The StartServers, MinSpareServers, MaxSpareServers, and MaxRequestWorkers regulate how the parent process creates children to serve requests. In general, Apache httpd is very self-regulating, so most sites do not need to adjust these directives from their default values. Sites which need to serve more than 256 simultaneous requests may need to increase MaxRequestWorkers, while sites with limited memory may need to decrease MaxRequestWorkers to keep the server from thrashing (swapping memory to disk and back). MaxConnectionsPerChild controls how frequently the server recycles processes by killing old ones and launching new ones. The following is the life cycle of PHP SAPI under Apache Prefork mode:
Apache worker implements a hybrid multi-process multi-threaded server. By using threads to serve requests, it is able to serve a large number of requests with fewer system resources than a process-based server. However, it retains much of the stability of a process-based server by keeping multiple processes available, each with many threads.The most important directives used to control it are ThreadsPerChild, which controls the number of threads deployed by each child process and MaxRequestWorkers, which controls the maximum total number of threads that may be launched.
A single control process (the parent) is responsible for launching child processes. Each child process creates a fixed number of server threads as specified in the ThreadsPerChild directive, as well as a listener thread which listens for connections and passes them to a server thread for processing when they arrive.
Apache HTTP Server always tries to maintain a pool of spare or idle server threads, which stand ready to serve incoming requests. In this way, clients do not need to wait for a new threads or processes to be created before their requests can be served. The number of processes that will initially launch is set by the StartServers directive. During operation, the server assesses the total number of idle threads in all processes, and forks or kills processes to keep this number within the boundaries specified by MinSpareThreads and MaxSpareThreads. Since this process is very self-regulating, it is rarely necessary to modify these directives from their default values. The maximum number of clients that may be served simultaneously (i.e., the maximum total number of threads in all processes) is determined by the MaxRequestWorkers directive. The maximum number of active child processes is determined by the MaxRequestWorkers directive divided by the ThreadsPerChild directive.
Two directives set hard limits on the number of active child processes and the number of server threads in a child process, and can only be changed by fully stopping the server and then starting it again. ServerLimit is a hard limit on the number of active child processes, and must be greater than or equal to the MaxRequestWorkers directive divided by the ThreadsPerChild directive. ThreadLimit is a hard limit of the number of server threads, and must be greater than or equal to the ThreadsPerChild directive.
MaxConnectionsPerChild controls how frequently the server recycles processes by killing old ones and launching new ones. The following is the life cycle of PHP SAPI under Apache Worker mode:
Apache event was introduced since Apache 2.4 and also require the kernel version of linux is >= 2.6 which supports epoll functions.

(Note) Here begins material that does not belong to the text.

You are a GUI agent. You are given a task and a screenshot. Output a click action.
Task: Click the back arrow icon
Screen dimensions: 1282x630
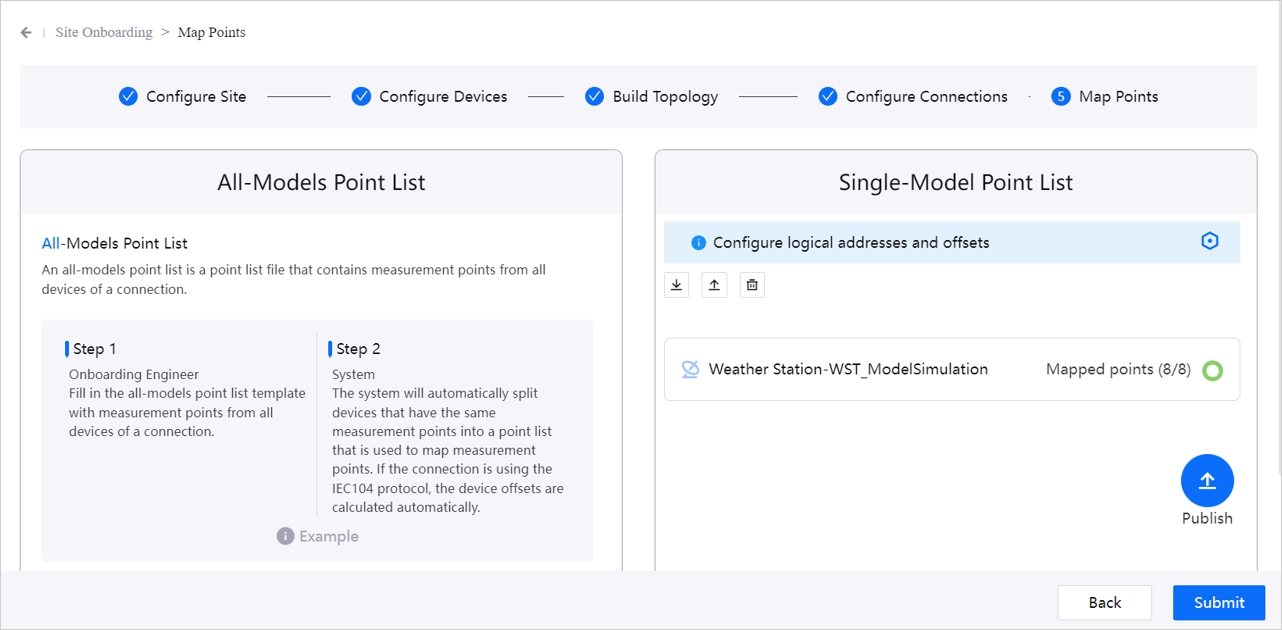(26, 33)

It is designed to allow more requests to be served simultaneously by passing off some processing work to supporting threads, freeing up the main threads to work on new requests. It is based on the worker MPM, which implements a hybrid multi-process multi-threaded server. Run-time configuration directives are identical to those provided by worker. To use the event MPM, add the following to the configure script's arguments when building the httpd:
# ./configure --with-mpm=event
This MPM tries to fix the 'keep alive problem' in HTTP. After a client completes the first request, the client can keep the connection open, and send further requests using the same socket. This can save significant overhead in creating TCP connections. However, Apache HTTP Server traditionally keeps an entire child process/thread waiting for data from the client, which brings its own disadvantages. To solve this problem, this MPM uses a dedicated thread to handle both the Listening sockets, all sockets that are in a Keep Alive state, and sockets where the handler and protocol filters have done their work and the only remaining thing to do is send the data to the client. The status page of mod_status shows how many connections are in the mentioned states.
The improved connection handling may not work for certain connection filters that have declared themselves as incompatible with event. In these cases, this MPM will fall back to the behaviour of the worker MPM and reserve one worker thread per connection. All modules shipped with the server are compatible with the event MPM.